Armed robbery scare, sends Police Service into paranoia?


Most Ghanaians are livid as bewildered that the police administration is creating unnecessary fear and panic among the citizenry.

The scary siege of the country by armed robbers, many Ghanaians contend, is plunging the Police Service into committing comedy of errors, instead of steadying the tide.

This week, the Police administration issued a caution that people, especially those in the Northern part of the country, should be on the look-out for group of bandits who have migrated from Burkina Faso into Ghana on a destabilization mission.

A day later, there was another notification that the supposed bandits are rather disgruntled galamsey operators who had lost their mineral (gold) concessions because of the ongoing clampdown on illegal mining in the country.

The logical question bugging the minds of many concerned Ghanaians has been, which intelligence analysis did the police rely on to assume that bandits have secretly sneaked into Ghana, through her northern territory.

Of course the history of banditry on the continent is scary enough to set any country on tenterhooks. And it wouldn’t be funny at all for a credible service, like the police to claim there is the presence of bandits in the country.

The apprehension expressed by Ghanaians since the police warning indeed has basis in the terrific background of these terror squads. Bandits are a group of robbers or outlawed groups belonging to a gang, typically operating in an isolated or lawless areas.

They often keep people or occupy a treasure area where there are mineral concessions; and demand ransom from governments before they give up their interests. In other instances, they seek to force governments to vacate power; or to overthrow governments.

Africa has had its fair share of banditry. Countries like Angola, Mozambique, DR Congo, Uganda, Central Africa Republic and others have in the past, been hit by bandits.

Some Heads of States who fell to bandit groups include, Samora Machel of Mozambique, Augustino Neto of Angola, Laurent Kabila of DR Congo, Milton Obote of Uganda, Emperor Bokassa of Central Africa Republic among others.

It’s based on the frightening history of banditry in Africa, that many Ghanaians were caught in fear and awe, the first time the police hinted of the presence of bandits in the country. The inherent contradiction, created by the second posting of the police on the issue, did not only create further apprehension, but also much more confusion.

Although the police were emphatic in their earlier warning that the group was on a banditry mission, they later diluted that warning with further notices that were as nebulous as the confusion created by the two contradictory statements on the subject by the police.

The police first alluded that group was a bandit; secondly, they were armed robbers and thirdly, a group of galamsey operators who have lost their gold concessions in the ongoing clampdown on illegal mining.

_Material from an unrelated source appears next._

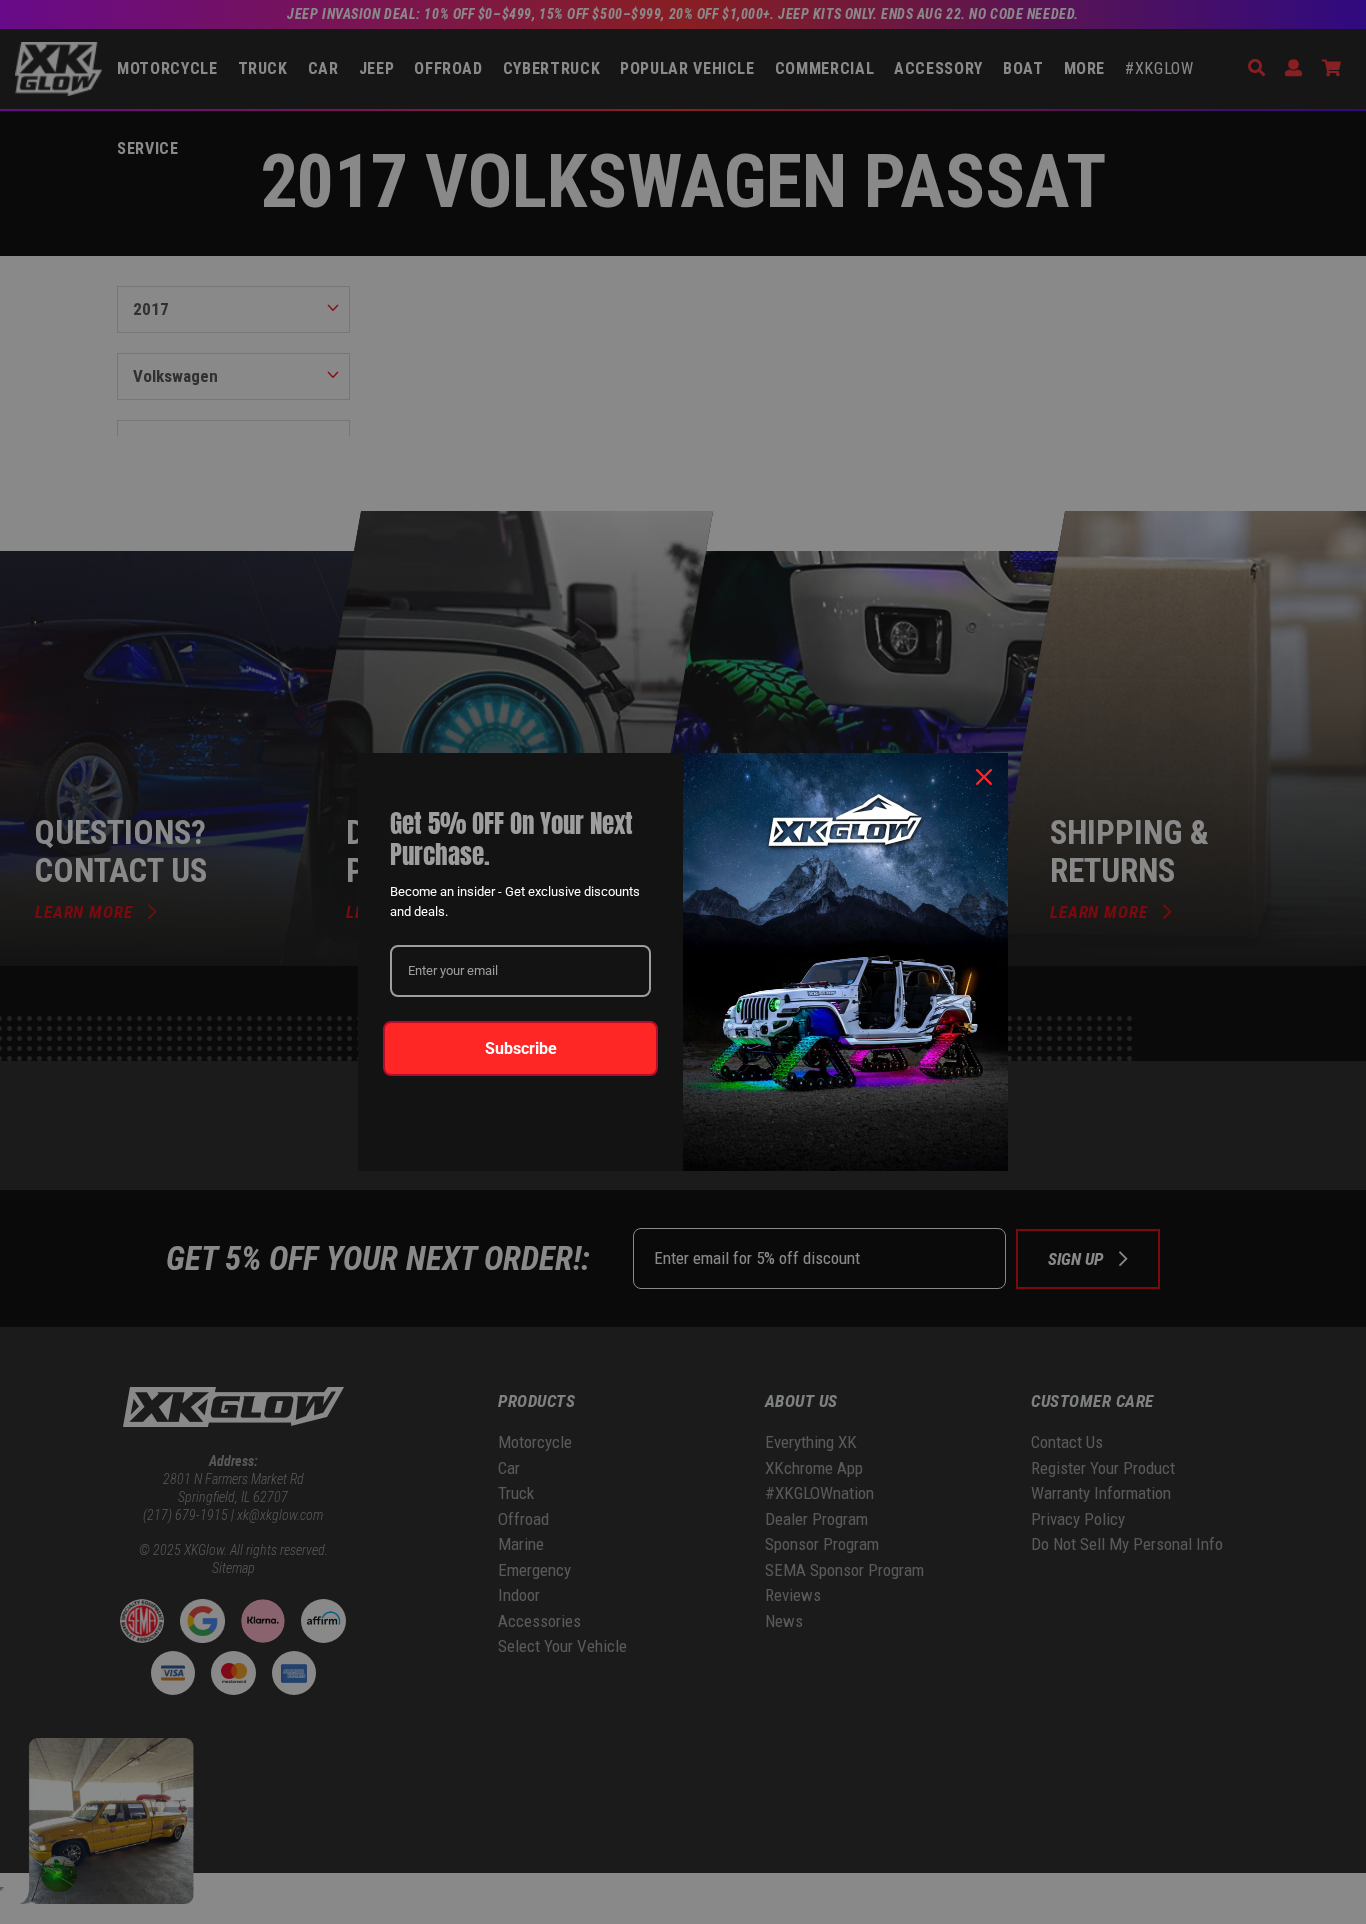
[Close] (984, 777)
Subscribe (521, 1048)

So which of the police explanation do we believe?  That bandits have invaded Ghana? Or that the said bandits are rather armed robbers or galamsey operators?

What is the correlation between rebellious bandits, armed robbers and galamsey operators? Is each group not operating an independent agenda to confuse with their roles?

It’s the considered opinion of many Ghanaians that the wavering stance of the police, constitutes real paranoia on the part of the Ghana Police Service. They seem to be overwhelmed by the spates of armed robbery cases that have hit the country in recent times; that in their anxiety to find answers, they rather seemed fumbling.

Robbery insurgencies have claimed the lives of many Ghanaians, including officers of the Police Service. The most recent one occurred this past Tuesday, June 14th, 2021 when robbers attacked a bullion van, claiming the life of General Constable Emmanuel Osei and two other bystanders.

That brought to six, the number of bullion vans that robbers had attacked at the turn of the year. There are also reported cases of robbery cases in almost every part of the country, all claiming lives in the process.

It does seem the police are overawed by the fire-power of the armed robbers and are therefore covering-up for their inability, with all manner of conspiracy theories. In that desperate situation, they even undermine their obviously, deflective propaganda.

That is premised on the third police announcement that said the bandit-gang was rather a group of disgruntled galamsey people that have invaded the Northern part of the country. The quick reaction to the galamsey spin is, are these galamseyers coming from Burkina Faso, Mali or any of the Sahelian countries?

The police statement fails to address that. But we know galamsey operators are mainly from mining areas in the country. Indeed, some have been daring the establishment for collapsing their concessions and burning their excavators.

To the extent that a few bold ones who were standing trail at the courts, boldly mentioned names of operatives at the presidency who they were working for.

So it’s clear Ghanaians know the position of most galamsey operators who feel government has not been fair to them and they express their anger in the open. All of a sudden, these disgruntled elements have found their way into banditry in Northern Ghana.

As professional intelligence gathering institution, perhaps it would be premature to dismiss the latest position of the police on the matter; just as equally, the police should also be guided by caution, tact in reaching conclusions on such sensitive matters.